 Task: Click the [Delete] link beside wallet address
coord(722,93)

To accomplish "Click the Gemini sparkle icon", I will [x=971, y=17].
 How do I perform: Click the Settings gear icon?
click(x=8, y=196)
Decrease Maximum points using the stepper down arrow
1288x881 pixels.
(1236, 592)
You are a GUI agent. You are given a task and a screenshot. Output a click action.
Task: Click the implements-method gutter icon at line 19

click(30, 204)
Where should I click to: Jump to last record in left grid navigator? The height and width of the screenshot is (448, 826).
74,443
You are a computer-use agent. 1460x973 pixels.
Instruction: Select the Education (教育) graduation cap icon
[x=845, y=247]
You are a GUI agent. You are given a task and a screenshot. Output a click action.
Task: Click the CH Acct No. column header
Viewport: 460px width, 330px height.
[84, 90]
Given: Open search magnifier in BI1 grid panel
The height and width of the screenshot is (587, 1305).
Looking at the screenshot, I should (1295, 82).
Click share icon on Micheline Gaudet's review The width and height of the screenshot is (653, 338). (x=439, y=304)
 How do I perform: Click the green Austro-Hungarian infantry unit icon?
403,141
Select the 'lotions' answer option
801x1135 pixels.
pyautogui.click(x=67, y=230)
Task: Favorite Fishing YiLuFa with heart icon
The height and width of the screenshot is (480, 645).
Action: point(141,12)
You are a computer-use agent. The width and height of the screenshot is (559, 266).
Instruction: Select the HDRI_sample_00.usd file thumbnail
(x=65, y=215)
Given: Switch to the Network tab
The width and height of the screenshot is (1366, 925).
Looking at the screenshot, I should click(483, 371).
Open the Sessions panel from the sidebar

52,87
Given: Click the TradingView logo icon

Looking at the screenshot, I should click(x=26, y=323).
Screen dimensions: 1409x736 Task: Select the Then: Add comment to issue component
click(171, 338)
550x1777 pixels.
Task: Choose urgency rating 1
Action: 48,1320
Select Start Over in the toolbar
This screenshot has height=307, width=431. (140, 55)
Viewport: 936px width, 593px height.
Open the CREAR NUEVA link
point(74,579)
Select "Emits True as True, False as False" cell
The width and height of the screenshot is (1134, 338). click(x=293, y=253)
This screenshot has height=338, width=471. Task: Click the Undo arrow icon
□ □ □ □ □ □ □
EXERCISE INSTRUCTIONS —
How many lines of the material above contain the string "computer"? Reply with the number alone.

CORRECT RESULT —
2